O Estado é sempre o espelho da sociedade onde existe. Não é a sociedade que espelha o Estado que tem.
Mas a Revolução Soviética de 1917, operando num país atrasado e imenso, recuperou uma deriva utópica e apoderou-se do Estado para, diziam, melhor poder gerir a transição para o Socialismo e o Comunismo. Andou setenta anos a dizer que o Estado um dia acabaria, mas a verdade é que enquanto a URSS existiu o Estado não parou de engordar. Ainda hoje a esquerda está ensopada de ilusões acerca de insurreições que, derrubando os símbolos do poder, darão acesso instantâneo a um “mundo novo”.

A sensação de impotência para levar as pessoas a produzir riqueza e a distribuí-la em novos moldes é que leva o vanguardismo a refugiar-se no Estado para, a partir dessa trincheira, obrigar a sociedade a adoptar as suas ideias iluminadas. Essa quimera ficou definitivamente desmentida quando na China, o país mais preparado e adequado para o exercício do poder absoluto, o Partido Comunista reconheceu a necessidade de recorrer a métodos “capitalistas” para seguir em frente, até que a situação amadureça.

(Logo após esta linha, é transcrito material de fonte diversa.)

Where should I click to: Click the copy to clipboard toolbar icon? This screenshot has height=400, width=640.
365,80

Na Revolução Francesa de 1789, apesar de tudo, a transformação de fundo económica e social já estava madura quando a superestrutura política foi revolucionada. Mas na Rússia de 1917 e na China de 1949, tal não era o caso. O Estado deveria então operar “em cesariana” aquilo que, em “parto natural”, demora séculos.

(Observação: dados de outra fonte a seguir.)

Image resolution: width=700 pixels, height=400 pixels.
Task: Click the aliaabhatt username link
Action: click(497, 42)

Mas o Estado não é uma espécie de “modo de produção” que, através do voluntarismo, interferindo a todos os níveis da sociedade, se possa substituir ao livre jogo dos interesses e à criatividade dos cidadãos.
Sempre que tal aconteceu os resultados foram perversos.

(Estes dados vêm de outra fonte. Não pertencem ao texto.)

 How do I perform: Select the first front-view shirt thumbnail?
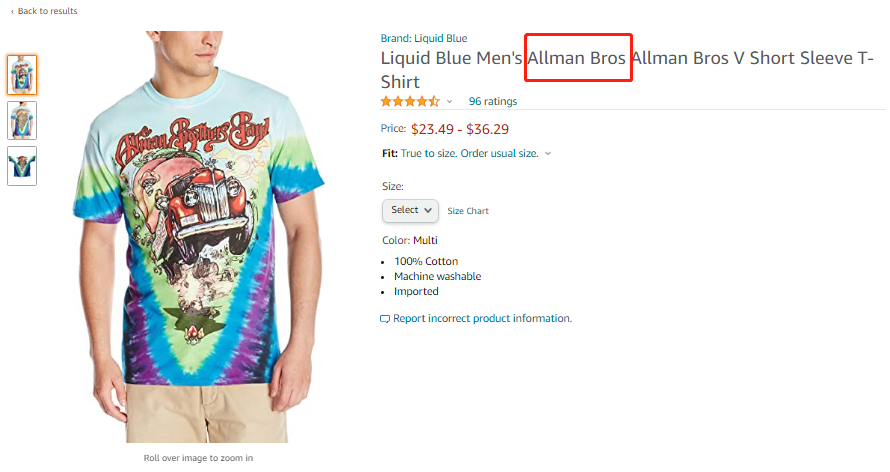[22, 74]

A crescente incapacidade para lidar com as metamorfoses do capital, por um lado, e a importância eleitoral do funcionalismo público, por outro, convergiram com o saudosismo da URSS.O resultado foi esta amálgama em torno do “Estado Social” a que estamos a assistir.
Uma social democracia indiferenciada e contra-natura em que mergulharam todas as forças de esquerda, mesmo as revolucionárias e radicais.